Zakaria Boualem. Le vivre ensemble commence à devenir problématique, les amis

Par Réda Allali

Les amis, ça ne va pas très fort, il faut bien l’avouer. Longtemps, Zakaria Boualem a rigolé sans complexes des incohérences que produit notre paisible contrée. Il a ainsi eu l’occasion, au fil des années, de parcourir l’ensemble de la très large gamme du rire, du ricanement étouffé à l’éclat à gorge déployée. Oui, il s’est gaussé, le Guercifi, il en a même fait un business, de l’absurde national. Il était presque mignon, notre absurde. Pas toujours très agréable mais pas si dangereux non plus, en fait. Mais il semble bien que nous soyons passés collectivement à une nouvelle étape. Il y a quelques semaines, une foule a menacé physiquement deux jeunes filles à Inezgane, coupables de porter des jupes. La police intervient pour les protéger et elles se retrouvent poursuivies en justice, par un de ces tours de passe-passe, classique chez nous, où les victimes se révèlent soudain coupables. Elles attendent aujourd’hui leur jugement. On a demandé à un chanteur de charme ce qu’il pensait de la situation, et l’homme a expliqué benoîtement qu’elles méritaient leur traitement, c’est le ramadan quand même, un peu de respect ! Il a même produit quelques explications détaillées sur la longueur idéale d’une jupe, sa position par rapport au genou, organe soudain promu centre érogène visuel. Étonnamment, il n’avait pas demandé la même pudeur aux actrices de son dernier vidéo clip, qui ont pourtant largement exhibé leurs genoux respectifs, et même parfois plus 7achakoum. Mais ce n’était pas le ramadan, donc ce n’est pas la même chose. Je vous laisse analyser ça. On aura du mal à trouver un cas aussi spectaculaire de dislocation de la parole et de l’action.

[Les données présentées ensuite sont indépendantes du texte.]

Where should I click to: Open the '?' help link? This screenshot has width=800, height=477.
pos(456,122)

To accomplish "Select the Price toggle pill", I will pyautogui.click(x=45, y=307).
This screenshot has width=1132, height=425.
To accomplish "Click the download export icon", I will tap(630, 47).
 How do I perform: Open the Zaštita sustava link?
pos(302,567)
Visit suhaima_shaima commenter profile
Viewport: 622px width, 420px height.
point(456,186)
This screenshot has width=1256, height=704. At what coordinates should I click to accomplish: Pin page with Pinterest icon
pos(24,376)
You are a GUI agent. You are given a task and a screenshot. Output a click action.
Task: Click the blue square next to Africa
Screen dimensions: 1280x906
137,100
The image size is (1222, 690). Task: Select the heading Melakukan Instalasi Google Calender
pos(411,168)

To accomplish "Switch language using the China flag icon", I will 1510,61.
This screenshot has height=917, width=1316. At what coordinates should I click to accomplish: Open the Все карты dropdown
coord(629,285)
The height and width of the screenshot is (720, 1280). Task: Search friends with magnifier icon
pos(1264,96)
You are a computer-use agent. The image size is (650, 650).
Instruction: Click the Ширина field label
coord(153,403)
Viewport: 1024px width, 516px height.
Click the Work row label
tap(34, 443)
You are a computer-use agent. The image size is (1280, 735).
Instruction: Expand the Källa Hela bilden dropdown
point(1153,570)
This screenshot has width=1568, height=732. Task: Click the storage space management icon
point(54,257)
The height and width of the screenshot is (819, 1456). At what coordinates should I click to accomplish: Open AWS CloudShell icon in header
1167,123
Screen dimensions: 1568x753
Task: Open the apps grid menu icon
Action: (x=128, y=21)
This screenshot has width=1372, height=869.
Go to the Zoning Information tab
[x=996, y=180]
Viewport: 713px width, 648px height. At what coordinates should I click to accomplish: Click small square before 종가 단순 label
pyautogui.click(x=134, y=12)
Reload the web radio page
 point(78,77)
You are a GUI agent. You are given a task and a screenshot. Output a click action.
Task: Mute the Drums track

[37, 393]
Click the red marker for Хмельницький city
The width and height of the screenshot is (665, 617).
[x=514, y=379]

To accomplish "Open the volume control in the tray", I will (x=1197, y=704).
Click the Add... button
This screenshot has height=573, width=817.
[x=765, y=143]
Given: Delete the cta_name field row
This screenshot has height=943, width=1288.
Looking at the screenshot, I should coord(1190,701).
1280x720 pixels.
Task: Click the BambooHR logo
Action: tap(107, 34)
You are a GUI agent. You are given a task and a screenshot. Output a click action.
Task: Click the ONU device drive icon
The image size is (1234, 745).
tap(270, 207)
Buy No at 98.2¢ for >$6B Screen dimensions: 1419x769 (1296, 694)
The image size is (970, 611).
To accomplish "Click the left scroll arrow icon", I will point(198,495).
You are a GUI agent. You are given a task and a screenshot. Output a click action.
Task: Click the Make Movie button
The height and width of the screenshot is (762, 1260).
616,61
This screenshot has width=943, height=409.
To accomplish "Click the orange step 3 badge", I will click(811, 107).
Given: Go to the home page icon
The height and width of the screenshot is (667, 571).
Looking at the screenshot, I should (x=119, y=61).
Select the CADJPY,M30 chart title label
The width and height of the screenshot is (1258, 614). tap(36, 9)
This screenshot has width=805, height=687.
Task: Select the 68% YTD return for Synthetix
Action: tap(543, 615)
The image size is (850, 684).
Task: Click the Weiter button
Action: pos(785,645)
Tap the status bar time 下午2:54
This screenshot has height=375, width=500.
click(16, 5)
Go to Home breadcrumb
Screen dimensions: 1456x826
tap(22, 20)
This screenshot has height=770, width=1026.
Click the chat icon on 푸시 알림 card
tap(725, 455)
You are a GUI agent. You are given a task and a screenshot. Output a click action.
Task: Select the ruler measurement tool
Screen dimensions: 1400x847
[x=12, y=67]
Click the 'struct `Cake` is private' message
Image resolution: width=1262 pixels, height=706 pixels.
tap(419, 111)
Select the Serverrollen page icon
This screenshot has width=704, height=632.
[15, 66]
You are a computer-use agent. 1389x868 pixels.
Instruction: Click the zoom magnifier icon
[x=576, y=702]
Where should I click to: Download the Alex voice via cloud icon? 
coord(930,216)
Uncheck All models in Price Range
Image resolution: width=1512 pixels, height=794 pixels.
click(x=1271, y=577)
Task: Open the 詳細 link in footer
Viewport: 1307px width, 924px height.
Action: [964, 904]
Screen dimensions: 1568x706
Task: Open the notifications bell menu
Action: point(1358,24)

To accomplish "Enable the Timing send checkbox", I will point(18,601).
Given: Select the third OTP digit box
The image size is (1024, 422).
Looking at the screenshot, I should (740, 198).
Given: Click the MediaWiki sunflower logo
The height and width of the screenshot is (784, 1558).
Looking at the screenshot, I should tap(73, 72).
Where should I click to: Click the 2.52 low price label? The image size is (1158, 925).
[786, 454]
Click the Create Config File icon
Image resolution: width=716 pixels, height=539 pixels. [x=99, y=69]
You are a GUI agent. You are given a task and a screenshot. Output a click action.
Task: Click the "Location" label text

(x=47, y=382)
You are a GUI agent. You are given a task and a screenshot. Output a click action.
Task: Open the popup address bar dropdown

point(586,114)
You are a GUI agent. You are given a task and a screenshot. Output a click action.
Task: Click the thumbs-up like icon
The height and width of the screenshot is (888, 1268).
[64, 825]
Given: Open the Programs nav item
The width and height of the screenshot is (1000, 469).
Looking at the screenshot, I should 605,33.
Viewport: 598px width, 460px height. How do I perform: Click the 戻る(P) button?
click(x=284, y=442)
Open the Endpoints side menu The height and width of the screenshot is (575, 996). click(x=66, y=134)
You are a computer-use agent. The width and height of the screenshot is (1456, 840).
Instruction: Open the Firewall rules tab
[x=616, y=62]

Ce n’est pas très grave, après tout, juste un spectaculaire benêt de plus, qu’une sorte de médiocrité générale a fini par propulser dans des débats de société on ne sait trop comment. Revenons au sujet de base : les demoiselles ont failli être lynchées au souk d’Inezgane. Toujours cette semaine, c’est un homme supposé homosexuel qui a subi le même sort à Fès. Une foule hargneuse, certaine de son bon droit, a roué le malheureux de coups pendant de longues minutes. Ok. Le vivre ensemble commence à devenir problématique, les amis. Si cette nouvelle mode qui consiste à se ruer sur ce qui ne nous convient pas dans la rue se propage, on va traverser des moments difficiles. Et on ne voit pas très bien ce qui ferait que cette mode s’arrête. Au contraire, tous les éléments pour sa propagation sont réunis. Nous avons installé un état d’esprit général qui consiste à laisser chaque citoyen penser qu’il est le garant d’une vertu menacée. Pendant des années, nous avons eu des prêcheurs qui nous ont expliqué que Bob L’Eponge était gay et Mickey Mouse sataniste, à moins que ce ne soit l’inverse. Nous avons eu de doctes savants de la foi qui ont essayé de convaincre les collègues de bureau de s’allaiter entre eux dans l’open-space. De nombreux illuminés de cet acabit ont confisqué la parole publique sur la religion.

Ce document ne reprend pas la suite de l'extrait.